County Commission records indicate that the commission approved the building of the house on April 22, 1932. The house was used for a voting place until 1963, when the polling place was moved to the Keener Elementary School, which is now closed. During the period of time when the building was used for a voting house, voters voted for presidents from Franklin D. Roosevelt to John F. Kennedy there. There is only one other known voting house still standing in Alabama. The contents of the building consists of a large table and 4 straight-back cane-bottom chairs. Shelves along the walls made a convenient place for voters to mark their paper ballots.

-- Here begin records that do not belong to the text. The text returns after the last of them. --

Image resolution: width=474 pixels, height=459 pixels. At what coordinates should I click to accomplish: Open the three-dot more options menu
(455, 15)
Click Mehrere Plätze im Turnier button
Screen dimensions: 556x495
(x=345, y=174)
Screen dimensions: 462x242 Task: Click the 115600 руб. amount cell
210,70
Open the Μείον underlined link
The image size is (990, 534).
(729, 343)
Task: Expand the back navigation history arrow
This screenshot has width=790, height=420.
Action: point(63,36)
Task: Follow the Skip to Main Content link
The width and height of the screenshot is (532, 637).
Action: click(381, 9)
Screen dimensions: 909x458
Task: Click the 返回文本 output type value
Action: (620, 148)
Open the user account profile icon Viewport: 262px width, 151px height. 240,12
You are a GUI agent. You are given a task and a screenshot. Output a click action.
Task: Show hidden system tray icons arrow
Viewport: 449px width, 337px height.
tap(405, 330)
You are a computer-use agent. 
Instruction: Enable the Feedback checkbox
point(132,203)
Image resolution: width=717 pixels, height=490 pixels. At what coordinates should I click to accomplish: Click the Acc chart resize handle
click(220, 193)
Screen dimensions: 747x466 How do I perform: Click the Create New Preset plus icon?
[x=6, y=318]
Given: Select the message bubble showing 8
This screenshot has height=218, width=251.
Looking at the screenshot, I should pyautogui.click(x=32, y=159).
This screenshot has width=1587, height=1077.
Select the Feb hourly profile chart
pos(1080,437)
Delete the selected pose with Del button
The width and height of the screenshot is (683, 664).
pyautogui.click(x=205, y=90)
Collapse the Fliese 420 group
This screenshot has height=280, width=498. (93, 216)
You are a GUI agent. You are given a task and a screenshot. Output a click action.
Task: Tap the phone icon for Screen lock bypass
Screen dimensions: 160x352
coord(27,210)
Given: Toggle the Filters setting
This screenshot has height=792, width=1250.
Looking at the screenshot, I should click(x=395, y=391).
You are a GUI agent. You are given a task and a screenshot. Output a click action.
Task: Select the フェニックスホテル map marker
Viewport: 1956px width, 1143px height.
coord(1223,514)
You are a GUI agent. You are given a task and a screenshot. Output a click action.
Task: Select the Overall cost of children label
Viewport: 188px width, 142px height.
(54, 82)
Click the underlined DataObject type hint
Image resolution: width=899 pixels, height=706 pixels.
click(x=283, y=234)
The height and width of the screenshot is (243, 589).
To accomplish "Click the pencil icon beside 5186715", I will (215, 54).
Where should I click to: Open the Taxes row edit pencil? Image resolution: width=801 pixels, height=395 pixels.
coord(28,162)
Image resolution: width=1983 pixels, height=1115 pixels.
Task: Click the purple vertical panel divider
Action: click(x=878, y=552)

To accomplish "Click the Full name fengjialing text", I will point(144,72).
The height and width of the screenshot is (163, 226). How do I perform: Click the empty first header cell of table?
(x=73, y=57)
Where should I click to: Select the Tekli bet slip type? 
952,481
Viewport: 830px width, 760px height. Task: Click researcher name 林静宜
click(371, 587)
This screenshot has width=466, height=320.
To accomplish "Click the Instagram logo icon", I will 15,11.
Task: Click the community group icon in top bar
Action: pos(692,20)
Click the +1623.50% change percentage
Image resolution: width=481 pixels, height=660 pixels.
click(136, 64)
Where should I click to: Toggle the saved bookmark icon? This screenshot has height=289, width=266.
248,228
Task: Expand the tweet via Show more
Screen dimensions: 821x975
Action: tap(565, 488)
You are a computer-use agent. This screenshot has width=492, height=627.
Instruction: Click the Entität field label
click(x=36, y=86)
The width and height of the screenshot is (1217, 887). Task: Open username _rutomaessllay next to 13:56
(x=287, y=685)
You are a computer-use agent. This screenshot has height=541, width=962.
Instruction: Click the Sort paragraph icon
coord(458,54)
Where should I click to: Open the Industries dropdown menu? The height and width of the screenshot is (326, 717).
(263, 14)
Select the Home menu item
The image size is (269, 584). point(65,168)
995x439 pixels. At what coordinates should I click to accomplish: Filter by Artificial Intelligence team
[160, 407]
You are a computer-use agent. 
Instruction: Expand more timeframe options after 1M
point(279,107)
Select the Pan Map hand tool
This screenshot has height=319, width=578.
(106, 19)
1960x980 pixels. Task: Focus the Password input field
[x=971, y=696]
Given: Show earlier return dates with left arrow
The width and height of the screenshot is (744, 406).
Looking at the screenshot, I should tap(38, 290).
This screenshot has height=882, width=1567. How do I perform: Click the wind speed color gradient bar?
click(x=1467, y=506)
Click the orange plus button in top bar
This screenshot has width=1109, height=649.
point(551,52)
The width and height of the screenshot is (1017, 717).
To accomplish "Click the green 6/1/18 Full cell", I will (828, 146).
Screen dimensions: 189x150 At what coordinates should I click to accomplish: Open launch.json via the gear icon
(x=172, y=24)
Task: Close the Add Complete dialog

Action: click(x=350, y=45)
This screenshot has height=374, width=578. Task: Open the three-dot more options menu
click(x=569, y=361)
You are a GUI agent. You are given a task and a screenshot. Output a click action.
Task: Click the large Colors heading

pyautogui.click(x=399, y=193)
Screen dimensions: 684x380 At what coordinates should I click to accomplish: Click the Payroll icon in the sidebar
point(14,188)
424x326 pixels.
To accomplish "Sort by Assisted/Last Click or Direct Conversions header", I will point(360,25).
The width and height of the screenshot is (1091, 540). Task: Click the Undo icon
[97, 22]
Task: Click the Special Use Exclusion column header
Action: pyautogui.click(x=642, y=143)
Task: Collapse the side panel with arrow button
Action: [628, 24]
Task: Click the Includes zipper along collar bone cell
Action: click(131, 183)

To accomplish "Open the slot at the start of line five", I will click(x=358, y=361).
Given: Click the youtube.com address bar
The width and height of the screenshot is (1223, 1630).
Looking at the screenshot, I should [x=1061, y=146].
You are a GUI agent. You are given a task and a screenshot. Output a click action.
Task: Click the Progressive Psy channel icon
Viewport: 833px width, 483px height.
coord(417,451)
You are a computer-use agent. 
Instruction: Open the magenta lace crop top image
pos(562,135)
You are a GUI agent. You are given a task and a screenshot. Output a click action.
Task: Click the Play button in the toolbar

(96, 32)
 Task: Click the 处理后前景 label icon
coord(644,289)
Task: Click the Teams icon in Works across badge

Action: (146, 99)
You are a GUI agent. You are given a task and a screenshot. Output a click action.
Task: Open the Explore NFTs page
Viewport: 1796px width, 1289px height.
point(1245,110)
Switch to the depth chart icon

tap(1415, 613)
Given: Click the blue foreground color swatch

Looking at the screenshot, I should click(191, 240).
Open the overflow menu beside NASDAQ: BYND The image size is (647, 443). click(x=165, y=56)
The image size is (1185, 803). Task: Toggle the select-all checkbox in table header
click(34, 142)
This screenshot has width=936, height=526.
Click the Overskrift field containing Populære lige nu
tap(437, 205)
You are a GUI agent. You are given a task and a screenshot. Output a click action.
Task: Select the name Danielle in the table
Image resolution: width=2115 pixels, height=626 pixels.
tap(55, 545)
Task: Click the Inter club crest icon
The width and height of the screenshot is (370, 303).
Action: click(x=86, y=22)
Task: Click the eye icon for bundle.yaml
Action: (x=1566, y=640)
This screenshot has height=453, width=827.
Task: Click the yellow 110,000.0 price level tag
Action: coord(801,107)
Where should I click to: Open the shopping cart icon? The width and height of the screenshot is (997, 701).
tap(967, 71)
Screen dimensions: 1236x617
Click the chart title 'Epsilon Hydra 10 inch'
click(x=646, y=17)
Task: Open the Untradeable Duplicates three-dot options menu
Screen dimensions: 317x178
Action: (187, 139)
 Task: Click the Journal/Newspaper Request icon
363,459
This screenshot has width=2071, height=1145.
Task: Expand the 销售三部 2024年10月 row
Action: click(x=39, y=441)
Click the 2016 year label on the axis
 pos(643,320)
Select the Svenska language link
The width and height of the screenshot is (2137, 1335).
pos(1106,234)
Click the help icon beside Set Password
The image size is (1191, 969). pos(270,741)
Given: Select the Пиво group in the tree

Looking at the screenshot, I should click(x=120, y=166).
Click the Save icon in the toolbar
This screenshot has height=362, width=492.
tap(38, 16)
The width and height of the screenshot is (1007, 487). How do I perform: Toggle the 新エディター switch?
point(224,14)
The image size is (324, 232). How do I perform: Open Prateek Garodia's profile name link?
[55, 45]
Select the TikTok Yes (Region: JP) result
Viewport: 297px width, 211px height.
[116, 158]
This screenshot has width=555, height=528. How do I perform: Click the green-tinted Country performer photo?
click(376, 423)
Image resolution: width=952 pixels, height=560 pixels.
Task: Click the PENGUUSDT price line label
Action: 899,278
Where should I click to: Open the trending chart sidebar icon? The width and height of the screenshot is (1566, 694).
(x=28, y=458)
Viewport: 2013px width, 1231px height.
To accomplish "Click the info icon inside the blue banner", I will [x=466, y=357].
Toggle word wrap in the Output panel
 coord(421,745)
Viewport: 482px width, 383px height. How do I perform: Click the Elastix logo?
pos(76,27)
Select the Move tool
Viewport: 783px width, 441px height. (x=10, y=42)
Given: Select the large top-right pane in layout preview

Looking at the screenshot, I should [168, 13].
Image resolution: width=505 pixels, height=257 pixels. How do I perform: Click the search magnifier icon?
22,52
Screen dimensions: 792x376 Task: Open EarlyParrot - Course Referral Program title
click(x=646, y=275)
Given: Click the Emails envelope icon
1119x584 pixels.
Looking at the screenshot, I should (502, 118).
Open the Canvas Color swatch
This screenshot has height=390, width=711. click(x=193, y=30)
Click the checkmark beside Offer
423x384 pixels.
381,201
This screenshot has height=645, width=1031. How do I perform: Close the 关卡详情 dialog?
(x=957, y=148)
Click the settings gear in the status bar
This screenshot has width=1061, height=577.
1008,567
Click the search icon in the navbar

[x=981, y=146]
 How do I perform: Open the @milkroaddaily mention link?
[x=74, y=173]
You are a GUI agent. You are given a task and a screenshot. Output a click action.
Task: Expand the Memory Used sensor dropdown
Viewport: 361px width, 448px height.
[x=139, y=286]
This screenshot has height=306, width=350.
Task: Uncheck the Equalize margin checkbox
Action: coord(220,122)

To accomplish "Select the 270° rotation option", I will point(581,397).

The house remained vacant for many years and seemed to be doomed for self-destruction due to age and lack of attention, until some local residents took an interest in restoring it. Rotted lumber was replaced, broken and rotting windows were replaced, the table and chairs were repaired and restored, the roof was repaired and a new coat of paint was applied. A local resident made new curtains for the windows. After the restoration was completed, the Etowah Historical Society erected marker at the site to commemorate the old Voting House in 2006.

In April of 2007 sponsors were notified that the house had been listed on the Alabama Historical Commision’s Register of Historic Places. Some local residents still remember voting at the house or serving as poll officials. One favorite story of the community goes like this: Mr. G. C. Hawkins, a local educator and community leader at the time the voting house was used served many times as election manager for Beat 9. At the appointed time Mr. Hawkins would stand in the doorway of the voting house and speak in a loud voice “Hear ye, hear ye, the Keener Voting Place is now open.” The reverse procedure was used for closing the polls at the required hour.

Once doomed to quietly die away into history, the Keener Voting House is now alive and keeping its place in history, and is open for one and all to see.